Wondering where they could’ve gone, I called the church and asked for Pastor George Clarke, the parental grief group facilitator.

  Ten minutes later I was meeting with him in his office.

  Before becoming a pastor, this tall, soft-spoken African-American gentleman was a psychologist with a large private practice in Decatur.

  Without telling him any names or divulging any information I didn’t have to, I set up a hypothetical scenario and asked for his assessment.

  “It’s MSBP,” he said. “Munchausen syndrome by proxy. A behavior pattern where a caregiver exaggerates, fabricates, or actually induces health problems––physical, psychological, behavioral, or mental––in someone under their care, most often a child. Munchausen syndrome is when someone does this to him or herself. By proxy is when it is done to someone in their power.”

  “Can someone suffer from both?” I asked.

  He nodded. “I would think so. They are very similar. The way the by proxy form of it works is an adult caregiver, most often the mother, makes a child appear sick or actually makes the child sick in order to gain the attention, affection, sympathy of others––family, friends, doctors, nurses, strangers. Sometimes it’s just fabrication and exaggeration, but others it actually involves purposely harming the child––often by poisoning, suffocation, or injection.”

  He paused. I nodded. He continued.

  “This is one of the more misunderstood forms of child abuse and the most difficult to determine and deal with. The person suffering from this condition is a master manipulator, skilled at duplicity––the entire thing is based on deception.”

  Chapter Forty-eight

  When I left the church, I didn’t return to the crime scene, but instead drove straight to Ida’s.

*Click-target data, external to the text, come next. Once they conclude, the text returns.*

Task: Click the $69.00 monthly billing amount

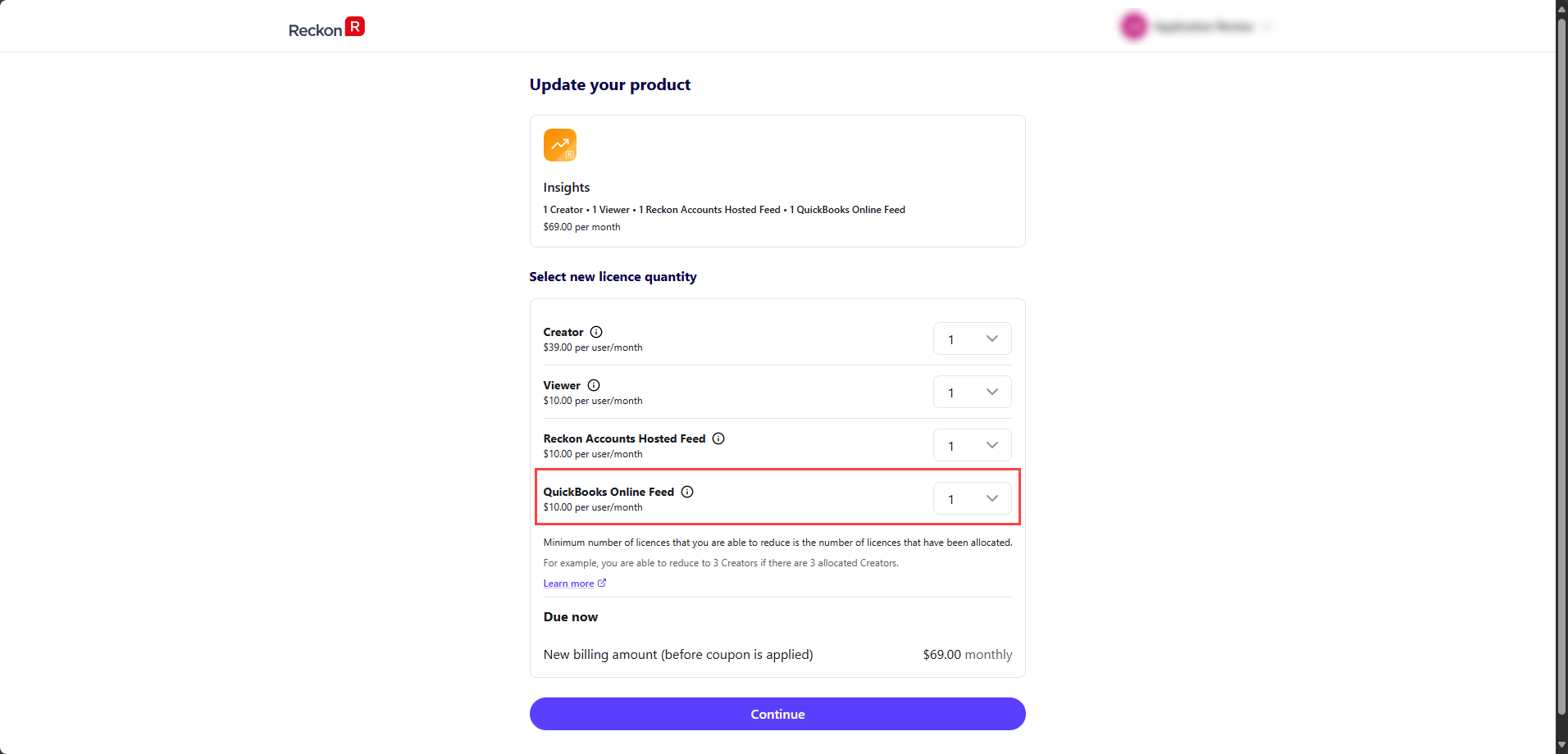Action: 968,655
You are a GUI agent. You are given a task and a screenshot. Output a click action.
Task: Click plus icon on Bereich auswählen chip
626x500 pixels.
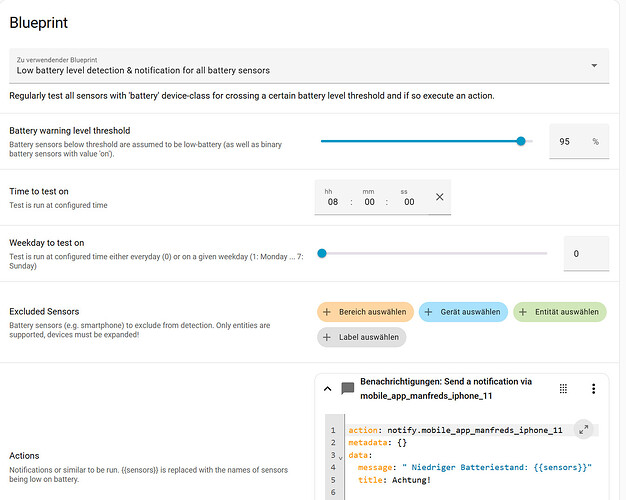point(327,312)
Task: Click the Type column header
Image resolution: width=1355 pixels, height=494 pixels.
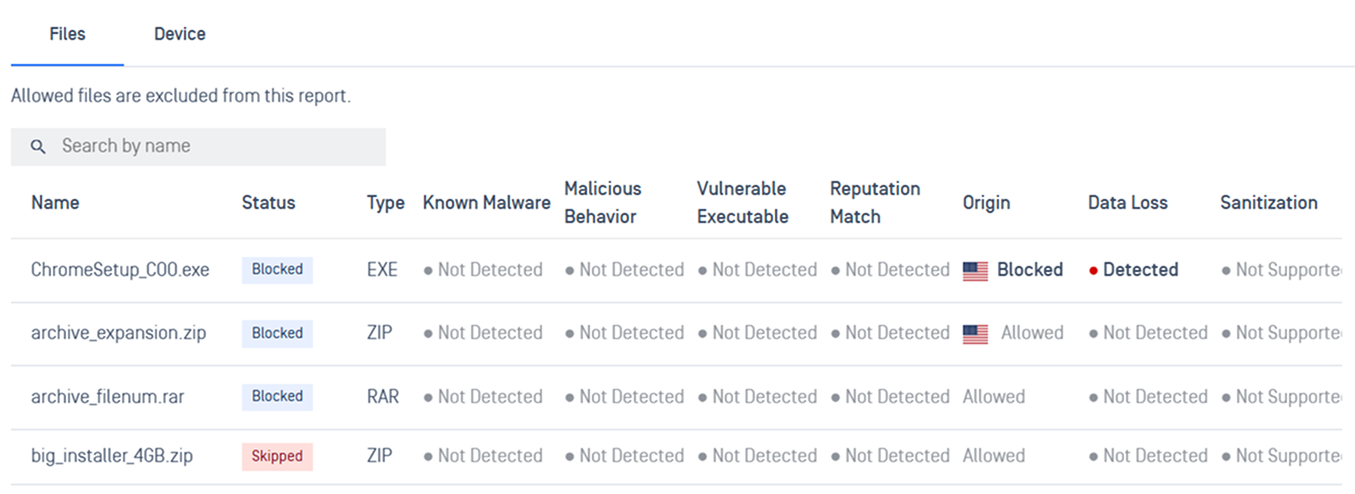Action: click(385, 202)
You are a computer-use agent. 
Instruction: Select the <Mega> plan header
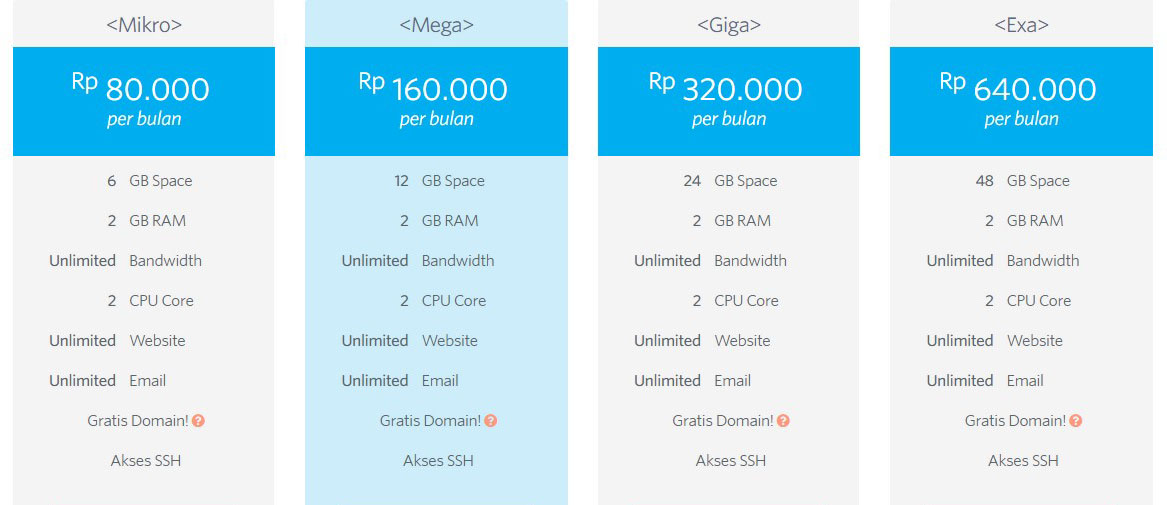tap(436, 24)
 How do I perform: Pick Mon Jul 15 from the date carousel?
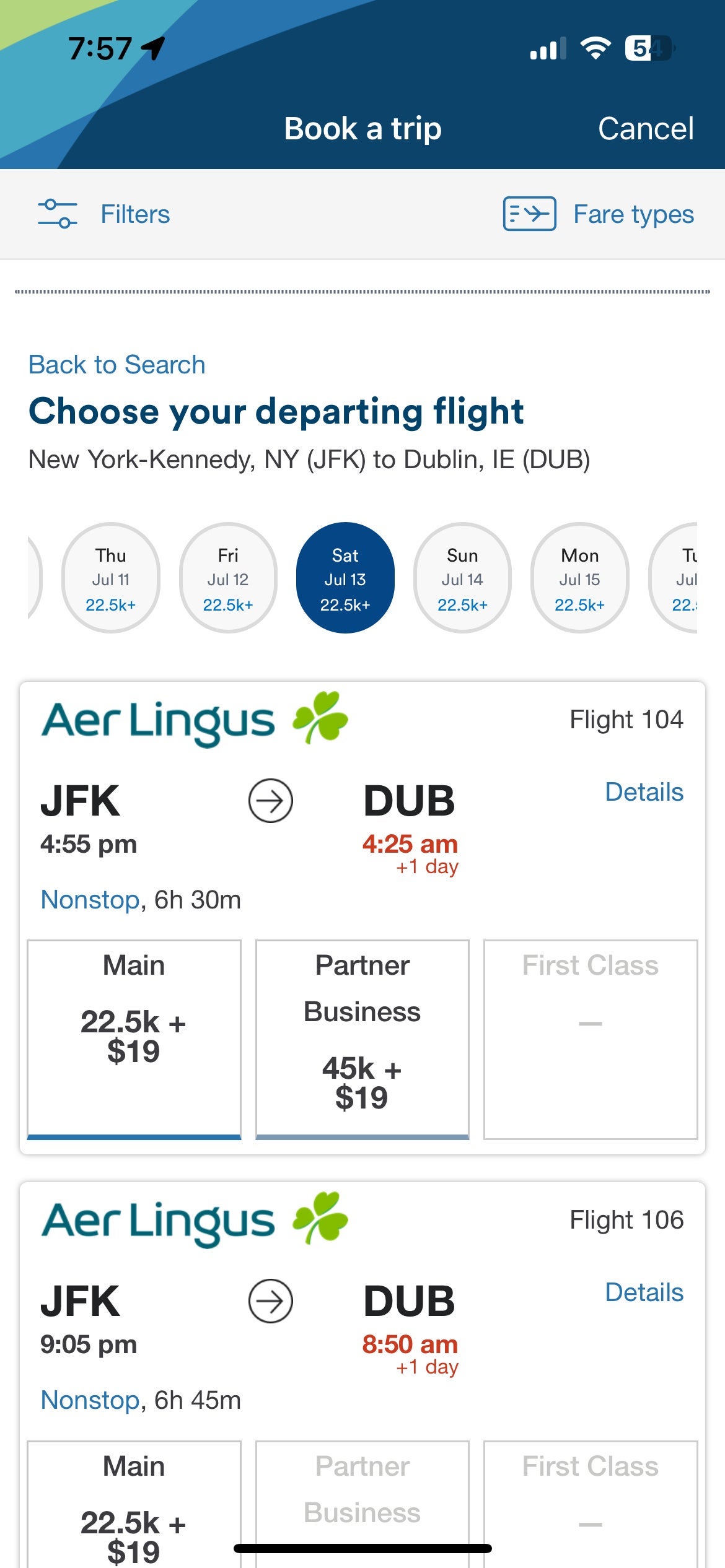click(579, 577)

  Both Battle and Frank had paged me several times and continued to.

  I didn’t care.

  I knew I should take what little evidence I had to them.

  I didn’t care.

  I knew the best chance for a conviction was to get them involved now and wait for them to build a case.

  I didn’t care.

  She had let me fall in love with her. She had used me and manipulated me and made a fool of me.

  I couldn’t wait to confront her. It had to be now. It had to be me looking into her eyes. Right now nothing else mattered. Nothing else in the world.

  When I reached Ida’s, Larry’s Trans Am was in the driveway next to her car.

  I didn’t care.

  He and Ida could hear what I had to say together.

  When I reached the front door, I found it ajar, the frame and molding around it splintered and broken.

  Easing it open, I entered a bad situation and was about to make it worse.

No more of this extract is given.